Digital imaging technology replaces film with bits and bytes, with image quality measured in terms of the number of pixels. The more of these tiny colored dots in an image, the higher its resolution. Lenses in a traditional camera focus light on film to create the image. In a digital camera, an image sensor, typically either a complementary metal oxide semiconductor (CMOS) or a charge coupled device (CCD), converts light into electrical charges. With a CMOS image sensor, commonly used in smartphones, a color-filter layer provides color, while photodiodes convert the light into electrical signals that ultimately form the digital image. For some applications, like artificial vision and image recognition, a CMOS sensor works with an on-chip image processing circuit to produce the visual. With CCD image sensors, which are popular in machine-vision systems, the CCDs are transistorized light sensors on an IC that integrate the light they receive, converting the electrons into electrical signals that the camera ultimately outputs into video or still image formats.

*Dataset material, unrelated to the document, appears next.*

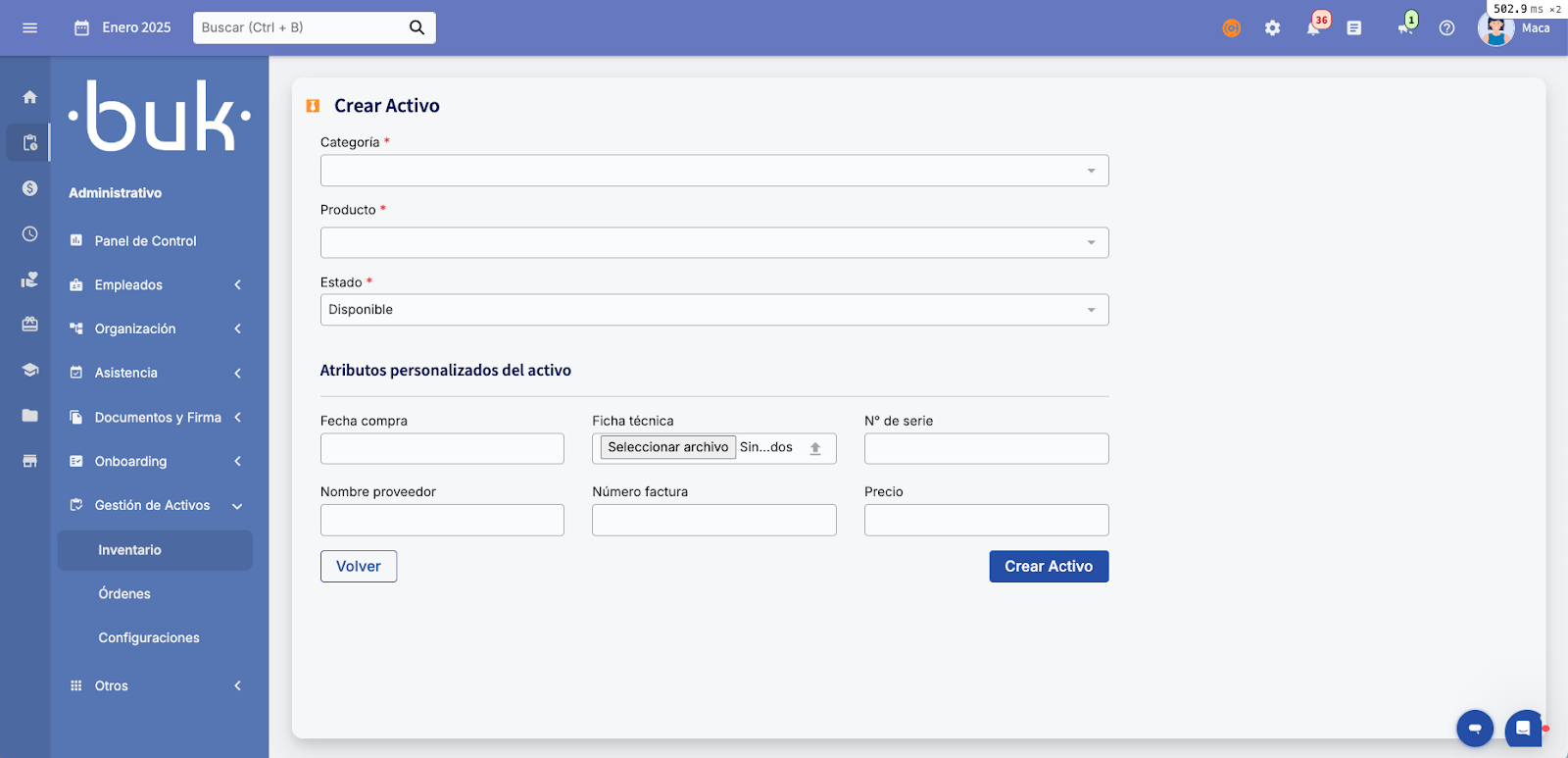Click the dollar sign sidebar icon
Viewport: 1568px width, 758px height.
click(x=29, y=188)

The Vienna University of Technology (TU Wien) has developed an ultra-fast image sensor with a built-in neural network that can be trained to recognize certain objects in nanoseconds. Without requiring a computer to read and process the entirety of the image data, this chip, according to its creators, has potential in scientific experiments or other specialized applications. For now, though, neural networks are typically run on embedded vision processors or neural processing units (NPUs) to perform functions such as image quality improvement and object, people, or facial identification, with some advanced region-of-interest isolation.

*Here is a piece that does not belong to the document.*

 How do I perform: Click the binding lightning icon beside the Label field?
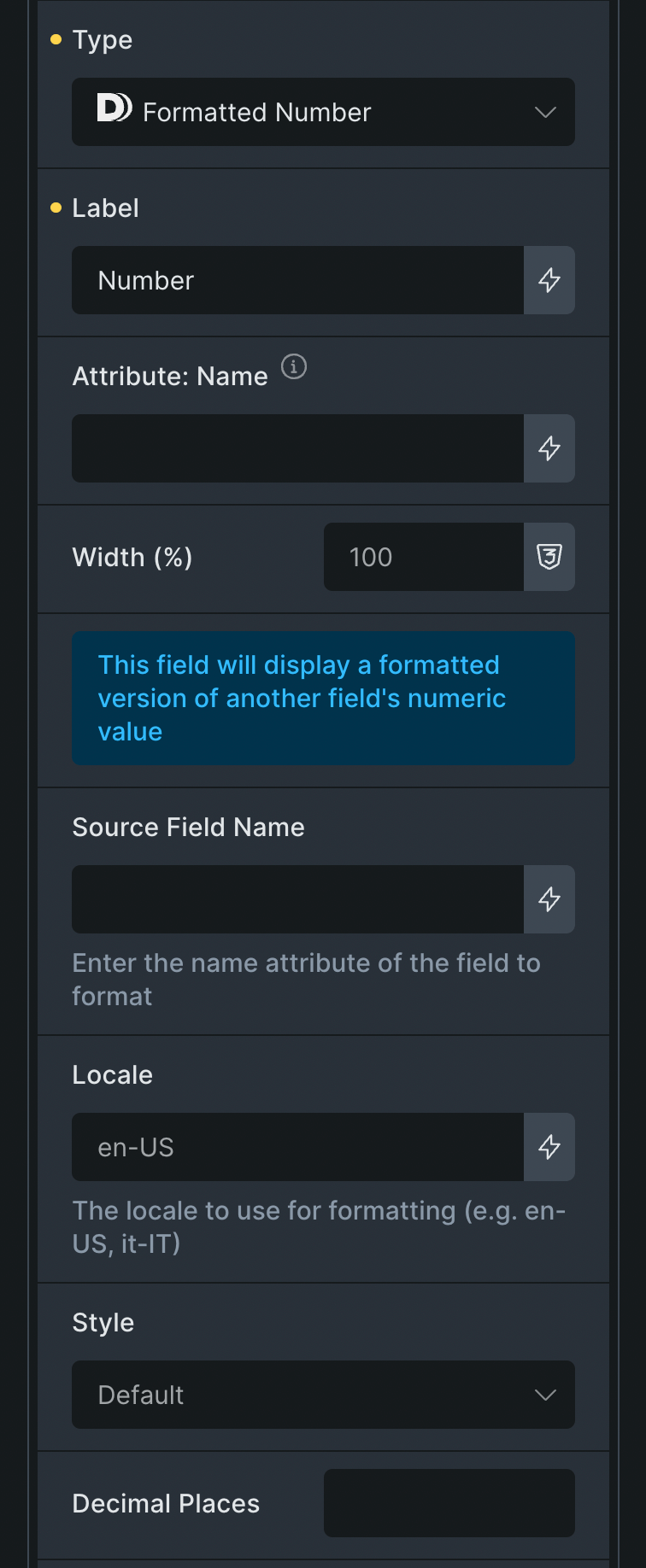549,280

Deep-learning neural networks are used in a variety of applications: speech recognition for smart speakers, facial recognition for mobile devices, and pedestrian detection in autonomous vehicles, to name just a few. Their value lies in their keen ability to identify patterns within data sets, more often even better than humans can. There are a variety of different neural network types that are applicable to camera-based applications, helping to sharpen blurry images, deliver more vivid colors, and clean up pixel bleeding. They can also perform specific tasks, like isolate a region of interest. For example, in surveillance systems, neural networks can build feature maps that highlight the most relevant parts of an image and provide a sharp visual of a person’s face or perform pedestrian counting on an image of, say, a street scene, and not the sky. By processing only the parts of the image that are of interest, the algorithms can help reduce the amount of memory and compute resources needed—a key consideration for edge applications.
A few key neural networks relevant for vision applications include:
- Convolutional neural networks (CNNs): One of the most popular image processing algorithms, CNNs provide high-accuracy object classification, with relatively smaller datasets to learn from
- Recurrent neural networks (RNNs): With the ability to learn very complex relationships from data sequences, RNNs model sequences and, in image processing, can be used for image classification
- Transformers: Initially used in voice and natural language processing, transformers can provide excellent vision results via self-attention and learn more about the image than CNNs; however, they must train on much larger data sets (often in the cloud)
Each type has its pros and cons for camera-based applications. CNNs have proven to be the most production-worthy implementation over the past several years, especially at the edge. Now, proposals that leverage regions of interest using both CNNs and transformers together are obtaining more accurate results.